## RECORDS
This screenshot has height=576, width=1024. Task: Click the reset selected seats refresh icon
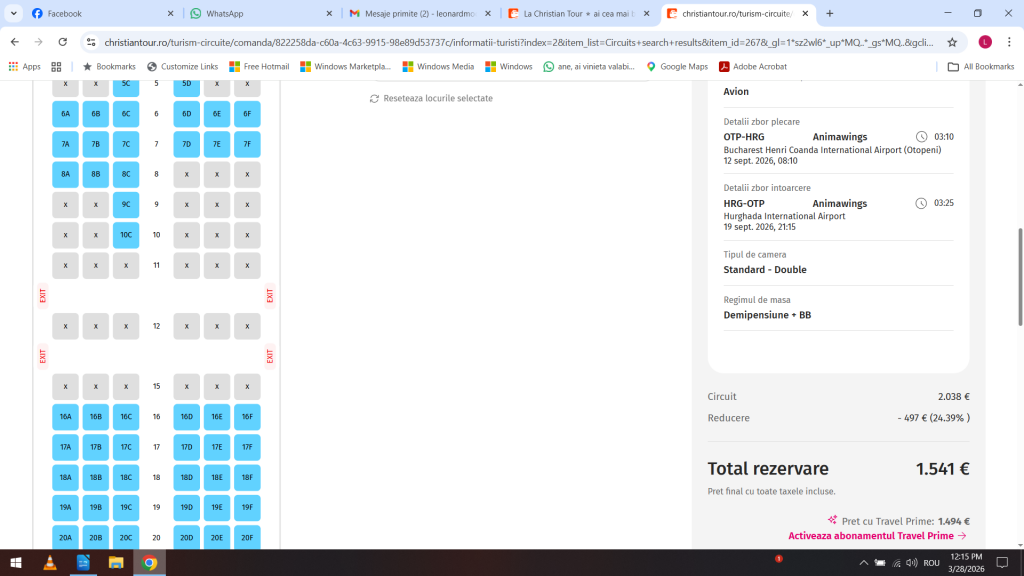374,99
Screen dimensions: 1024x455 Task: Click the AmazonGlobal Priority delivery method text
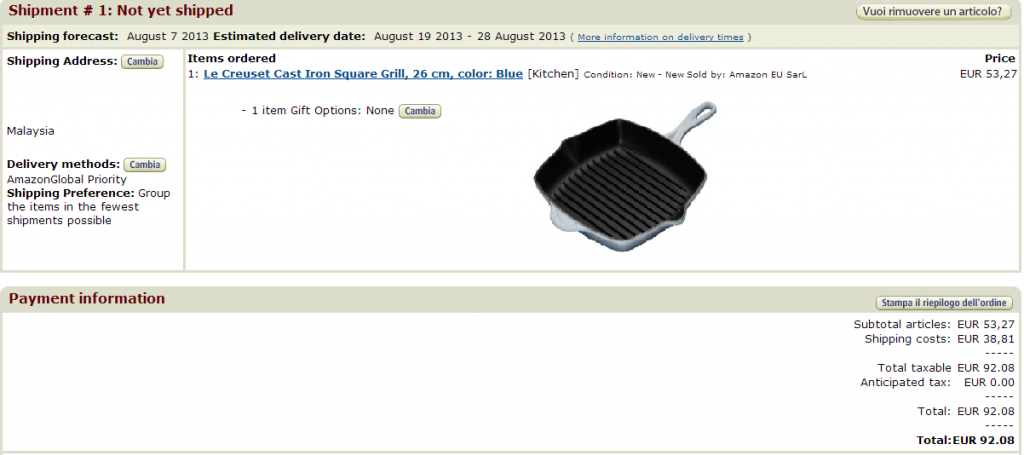[x=66, y=180]
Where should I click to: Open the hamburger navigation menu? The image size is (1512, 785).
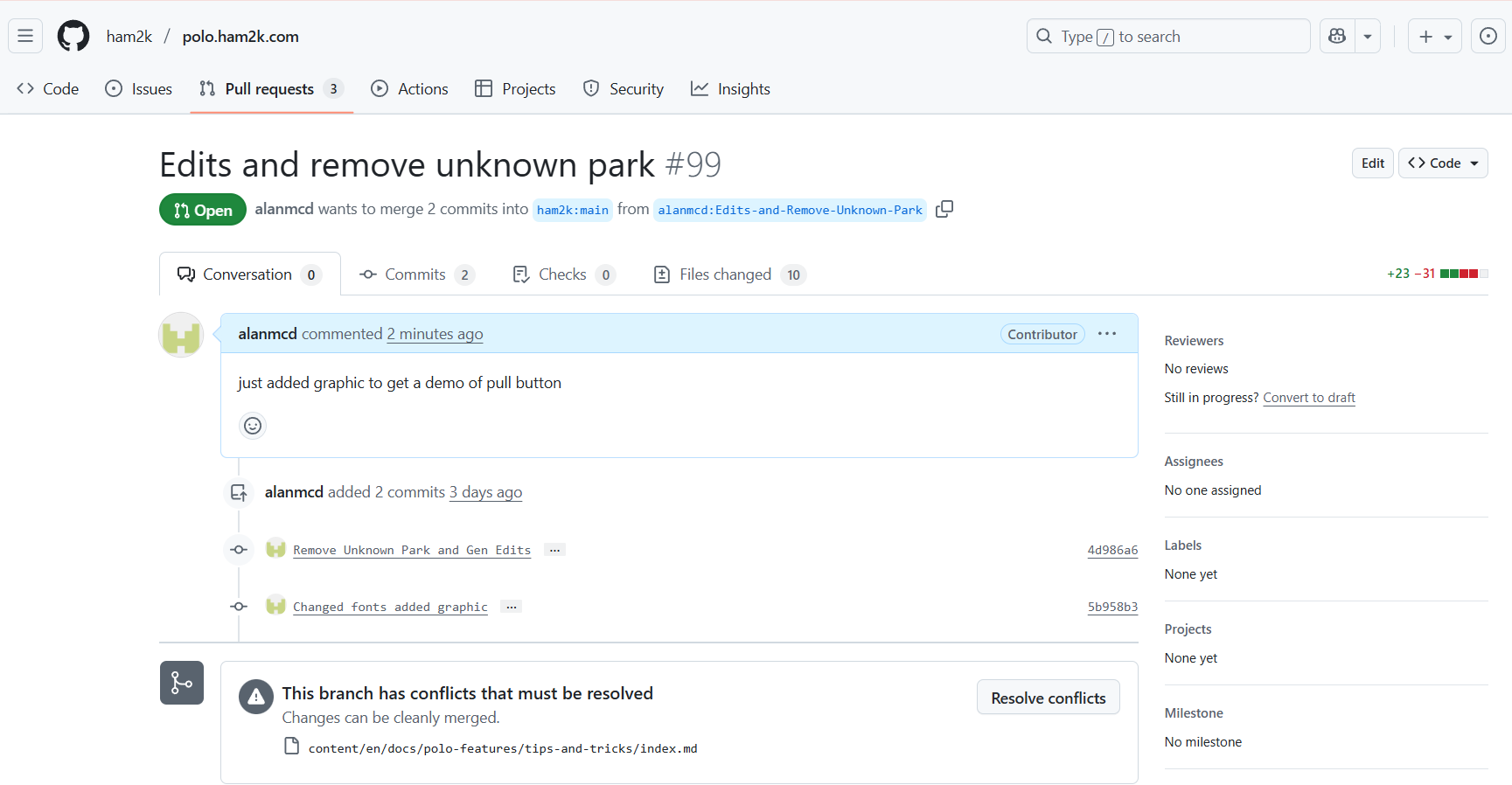(25, 36)
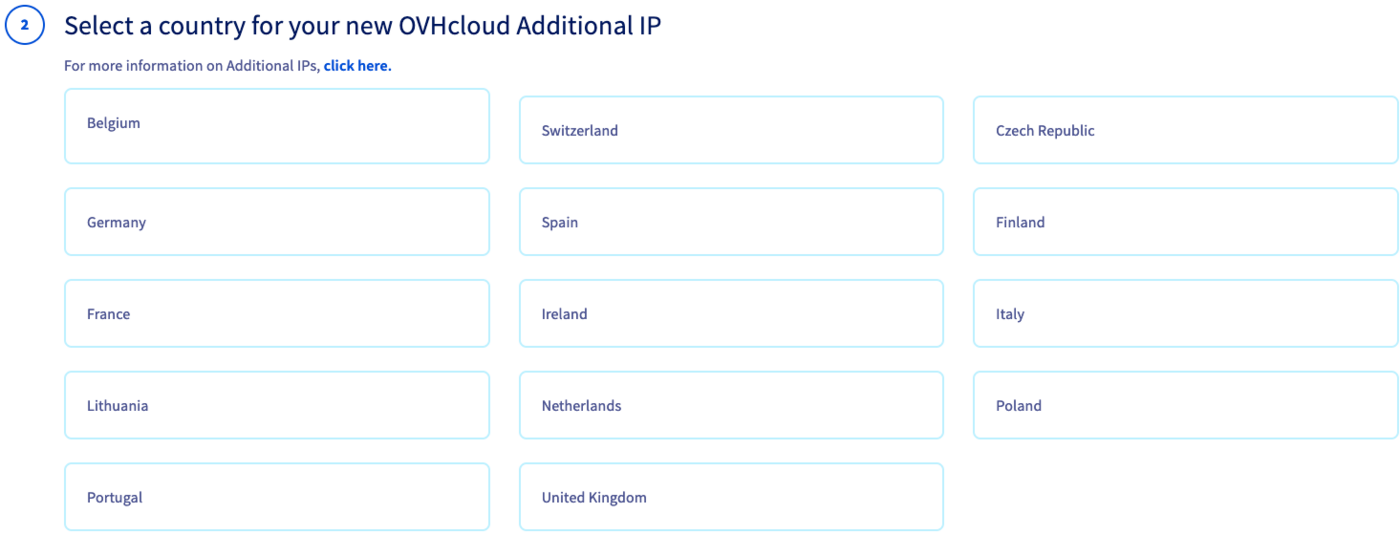
Task: Choose the Switzerland country option
Action: click(731, 130)
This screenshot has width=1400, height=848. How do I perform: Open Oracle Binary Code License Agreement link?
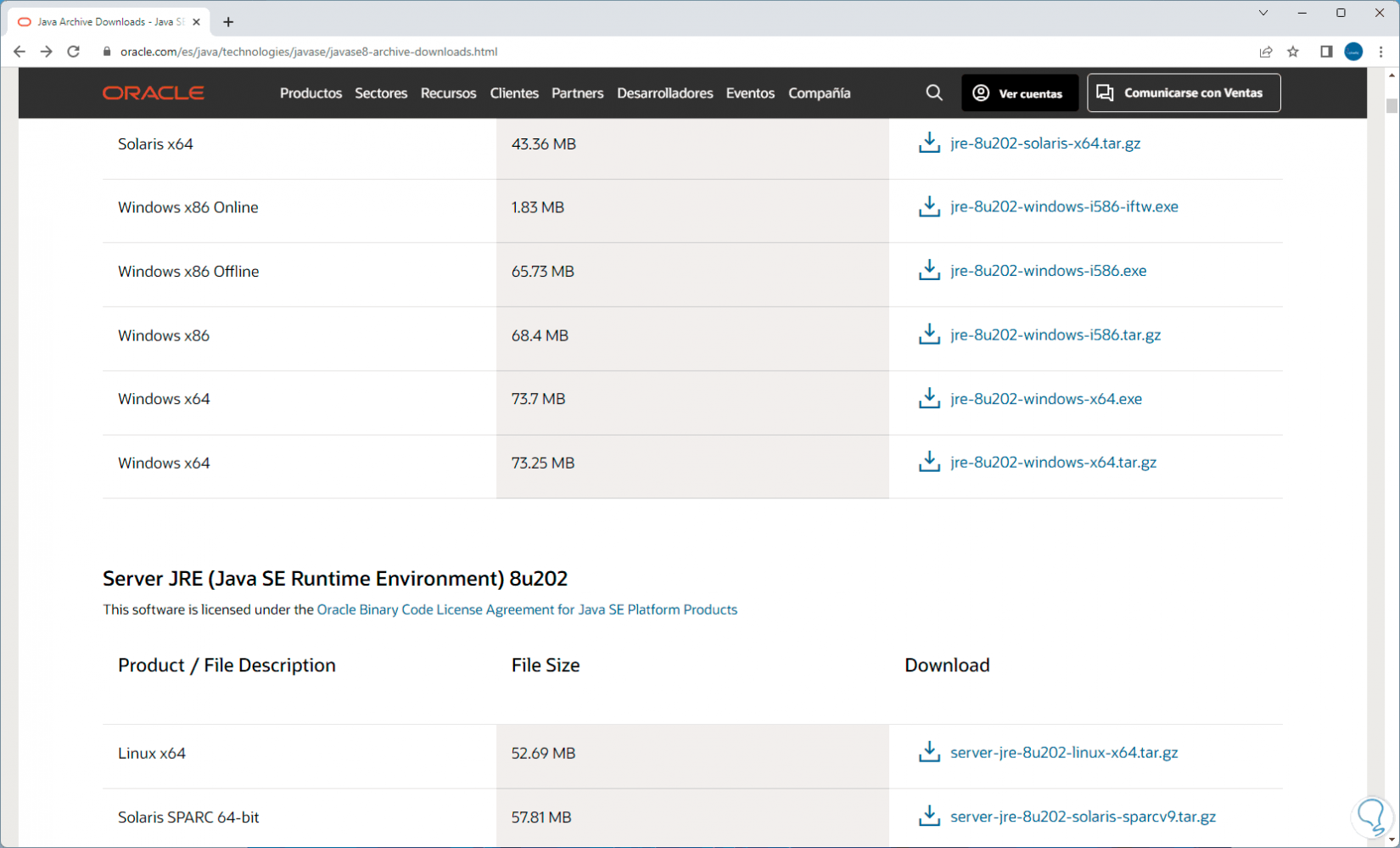pyautogui.click(x=526, y=609)
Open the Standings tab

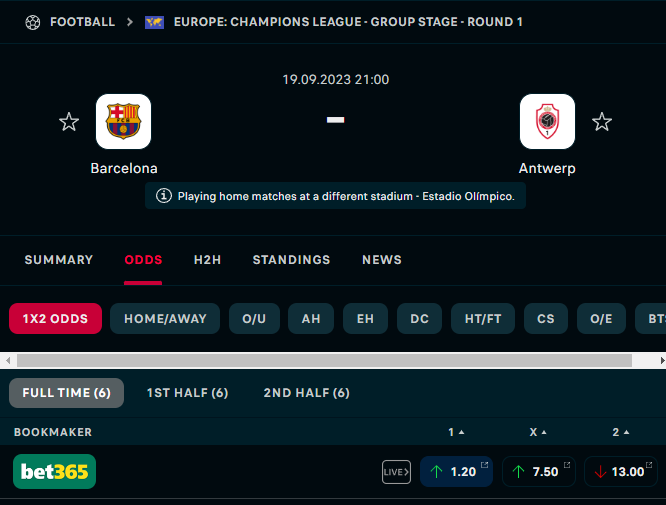coord(291,260)
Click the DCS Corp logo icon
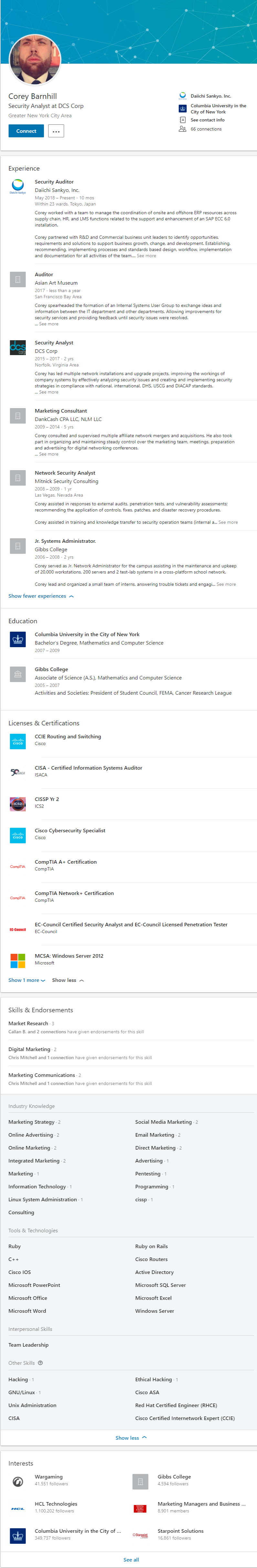257x1568 pixels. (x=18, y=347)
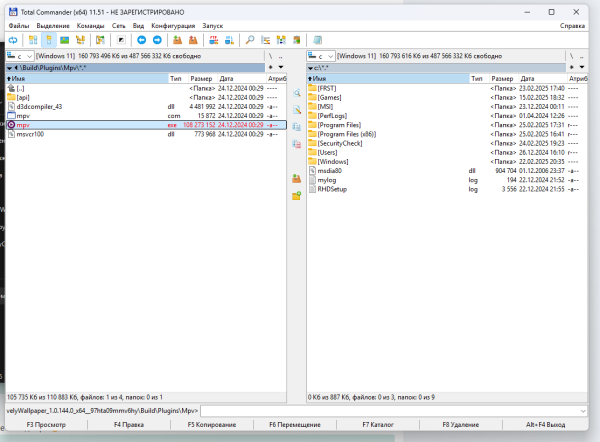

## EXERCISE INSTRUCTIONS
Could the entries above be printed again exactly, apart from the pictures?

## RESPONSE FOR THIS EXERCISE
This screenshot has height=576, width=1024. Task: Click the reset selected seats refresh icon
374,99
Screen dimensions: 1024x455 Task: Click the AmazonGlobal Priority delivery method text
[x=66, y=180]
Where should I click to: Open the hamburger navigation menu? The image size is (1512, 785).
(25, 36)
Task: Choose the Switzerland country option
Action: click(731, 130)
This screenshot has width=1400, height=848. How do I perform: Open Oracle Binary Code License Agreement link?
pyautogui.click(x=526, y=609)
Open the Standings tab

coord(291,260)
Click the DCS Corp logo icon
257x1568 pixels. (x=18, y=347)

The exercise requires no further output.